The Bloody Sunday Memorial, commemorates the Bogside Masacre of January 30 1972. The monument lists the names of 14 persons that died during the Northern Ireland Civil Rights Association march during which twenty-six unarmed civil rights protesters and bystanders were shot by soldiers of the British Army. The soldiers involved were the First Battalion of the Parachute Regiment. Thirteen males, seven of whom were teenagers, died immediately or soon after, while the death of another man four and a half months later has been attributed to the injuries he received on that day. Two protesters were also injured when they were run down by army vehicles. Five of those wounded were shot in the back.
Later, investigations were held by the British government. The report found that all of those shot were unarmed, and that the killings were both "unjustified and unjustifiable." On the publication of the Saville report the British prime minister, David Cameron, made a formal apology on behalf of the United Kingdom.

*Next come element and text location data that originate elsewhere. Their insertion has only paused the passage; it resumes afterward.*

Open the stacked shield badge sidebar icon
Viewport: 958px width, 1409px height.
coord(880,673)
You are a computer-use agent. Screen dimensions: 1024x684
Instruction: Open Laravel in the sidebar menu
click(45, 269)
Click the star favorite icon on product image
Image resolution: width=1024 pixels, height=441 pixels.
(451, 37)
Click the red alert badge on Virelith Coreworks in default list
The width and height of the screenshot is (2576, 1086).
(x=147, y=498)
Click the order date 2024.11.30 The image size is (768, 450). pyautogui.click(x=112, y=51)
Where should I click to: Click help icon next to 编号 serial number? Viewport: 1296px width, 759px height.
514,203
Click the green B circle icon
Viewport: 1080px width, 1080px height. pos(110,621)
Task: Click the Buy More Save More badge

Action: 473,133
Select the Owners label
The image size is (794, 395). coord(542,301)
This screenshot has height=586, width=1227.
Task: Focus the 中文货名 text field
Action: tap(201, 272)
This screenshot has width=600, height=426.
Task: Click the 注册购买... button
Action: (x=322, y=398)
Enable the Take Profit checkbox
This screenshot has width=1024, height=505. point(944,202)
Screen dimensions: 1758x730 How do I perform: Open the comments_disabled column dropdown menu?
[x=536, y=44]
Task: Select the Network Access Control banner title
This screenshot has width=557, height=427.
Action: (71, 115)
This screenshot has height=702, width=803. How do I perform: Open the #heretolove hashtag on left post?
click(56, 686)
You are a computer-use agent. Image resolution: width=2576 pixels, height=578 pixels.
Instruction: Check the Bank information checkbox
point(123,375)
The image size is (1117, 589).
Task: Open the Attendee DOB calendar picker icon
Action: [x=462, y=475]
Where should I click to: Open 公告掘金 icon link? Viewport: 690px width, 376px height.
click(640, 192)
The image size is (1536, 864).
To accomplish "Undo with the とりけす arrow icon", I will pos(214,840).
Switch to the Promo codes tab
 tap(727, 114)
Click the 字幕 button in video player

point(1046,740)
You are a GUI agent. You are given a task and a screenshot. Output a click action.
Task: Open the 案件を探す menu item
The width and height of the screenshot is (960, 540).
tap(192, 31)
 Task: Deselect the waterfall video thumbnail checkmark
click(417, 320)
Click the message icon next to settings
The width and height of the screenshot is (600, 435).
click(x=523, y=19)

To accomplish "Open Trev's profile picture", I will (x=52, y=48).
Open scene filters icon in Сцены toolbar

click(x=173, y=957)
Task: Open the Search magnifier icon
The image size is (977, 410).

The Provisional Irish Republican Army (IRA) had begun in the two years prior to Bloody Sunday.
Bloody Sunday remains among the most significant events of the Troubles of Northern Ireland, chiefly because it was carried out by the British army and not paramilitaries in full view of the public and the press.
It is normal to see the neighbors place flowers at the foot of the monument. With easy access from the city center, the Bloody Sunday Memorial is a piece of modern history.